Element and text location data
------------------------------------

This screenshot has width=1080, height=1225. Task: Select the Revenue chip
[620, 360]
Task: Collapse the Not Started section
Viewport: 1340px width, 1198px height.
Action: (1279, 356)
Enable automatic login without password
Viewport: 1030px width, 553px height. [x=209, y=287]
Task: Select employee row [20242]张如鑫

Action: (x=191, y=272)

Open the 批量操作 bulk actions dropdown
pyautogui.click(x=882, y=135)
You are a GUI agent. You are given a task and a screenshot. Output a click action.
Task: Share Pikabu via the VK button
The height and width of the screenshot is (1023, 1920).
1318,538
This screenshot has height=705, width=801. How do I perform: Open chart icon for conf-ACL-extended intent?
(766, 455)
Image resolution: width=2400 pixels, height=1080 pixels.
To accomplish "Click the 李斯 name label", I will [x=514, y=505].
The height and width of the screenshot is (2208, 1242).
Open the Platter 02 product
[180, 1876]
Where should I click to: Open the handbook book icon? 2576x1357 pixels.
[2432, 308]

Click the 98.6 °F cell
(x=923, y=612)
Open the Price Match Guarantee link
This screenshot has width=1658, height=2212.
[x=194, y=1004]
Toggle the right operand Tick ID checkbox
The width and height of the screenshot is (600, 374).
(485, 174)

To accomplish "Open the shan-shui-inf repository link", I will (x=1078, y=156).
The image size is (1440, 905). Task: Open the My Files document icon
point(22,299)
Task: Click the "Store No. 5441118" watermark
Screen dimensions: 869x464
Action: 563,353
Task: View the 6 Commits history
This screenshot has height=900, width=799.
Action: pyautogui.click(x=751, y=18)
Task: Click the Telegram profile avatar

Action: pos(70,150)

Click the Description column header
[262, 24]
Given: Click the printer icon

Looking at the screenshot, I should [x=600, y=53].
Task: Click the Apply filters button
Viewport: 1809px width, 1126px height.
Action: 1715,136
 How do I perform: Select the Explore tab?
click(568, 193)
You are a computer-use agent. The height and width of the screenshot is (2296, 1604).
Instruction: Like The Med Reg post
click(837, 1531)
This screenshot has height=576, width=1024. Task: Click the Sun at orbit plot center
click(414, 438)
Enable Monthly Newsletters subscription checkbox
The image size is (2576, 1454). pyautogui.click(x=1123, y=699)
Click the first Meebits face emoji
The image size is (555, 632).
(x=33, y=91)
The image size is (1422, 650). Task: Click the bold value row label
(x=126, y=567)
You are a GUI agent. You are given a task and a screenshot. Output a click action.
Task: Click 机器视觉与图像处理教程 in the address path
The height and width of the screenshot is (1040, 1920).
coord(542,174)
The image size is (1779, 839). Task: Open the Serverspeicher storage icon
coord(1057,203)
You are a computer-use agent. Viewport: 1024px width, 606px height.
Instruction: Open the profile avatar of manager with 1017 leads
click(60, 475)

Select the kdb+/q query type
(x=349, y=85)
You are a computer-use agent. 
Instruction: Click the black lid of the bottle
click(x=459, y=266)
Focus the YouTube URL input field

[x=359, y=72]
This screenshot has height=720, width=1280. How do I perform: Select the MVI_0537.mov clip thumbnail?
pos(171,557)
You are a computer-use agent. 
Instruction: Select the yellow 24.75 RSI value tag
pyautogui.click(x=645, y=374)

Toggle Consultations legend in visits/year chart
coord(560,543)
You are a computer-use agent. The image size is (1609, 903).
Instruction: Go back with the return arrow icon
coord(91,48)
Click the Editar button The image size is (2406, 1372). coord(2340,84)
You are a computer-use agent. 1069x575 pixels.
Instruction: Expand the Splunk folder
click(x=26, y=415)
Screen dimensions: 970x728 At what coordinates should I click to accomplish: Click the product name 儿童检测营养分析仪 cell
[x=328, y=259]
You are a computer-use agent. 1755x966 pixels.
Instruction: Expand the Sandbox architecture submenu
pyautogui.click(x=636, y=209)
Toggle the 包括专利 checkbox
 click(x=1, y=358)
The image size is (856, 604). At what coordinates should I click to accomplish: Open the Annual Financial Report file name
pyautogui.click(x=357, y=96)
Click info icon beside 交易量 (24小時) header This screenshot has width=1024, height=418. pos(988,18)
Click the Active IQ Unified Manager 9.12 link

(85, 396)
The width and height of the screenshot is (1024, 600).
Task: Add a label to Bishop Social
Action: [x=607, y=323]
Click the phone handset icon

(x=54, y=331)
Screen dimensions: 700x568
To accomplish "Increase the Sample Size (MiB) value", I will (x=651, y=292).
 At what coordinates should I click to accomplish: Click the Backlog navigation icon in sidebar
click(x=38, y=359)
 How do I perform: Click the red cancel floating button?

------------------------------------

TASK STATEMENT: Reproduce the part of the items that opens with the line containing "Enable automatic login without password" and closes with the line containing "pyautogui.click(x=882, y=135)", keeping the requests as they are. In the answers, multiply every number (click coordinates and viewport dimensions alike) by 0.8 and round to whole numbers, with halves rounded up.

RESULT:
Enable automatic login without password
Viewport: 824px width, 442px height. [x=167, y=230]
Task: Select employee row [20242]张如鑫

Action: (x=153, y=218)

Open the 批量操作 bulk actions dropdown
pyautogui.click(x=706, y=108)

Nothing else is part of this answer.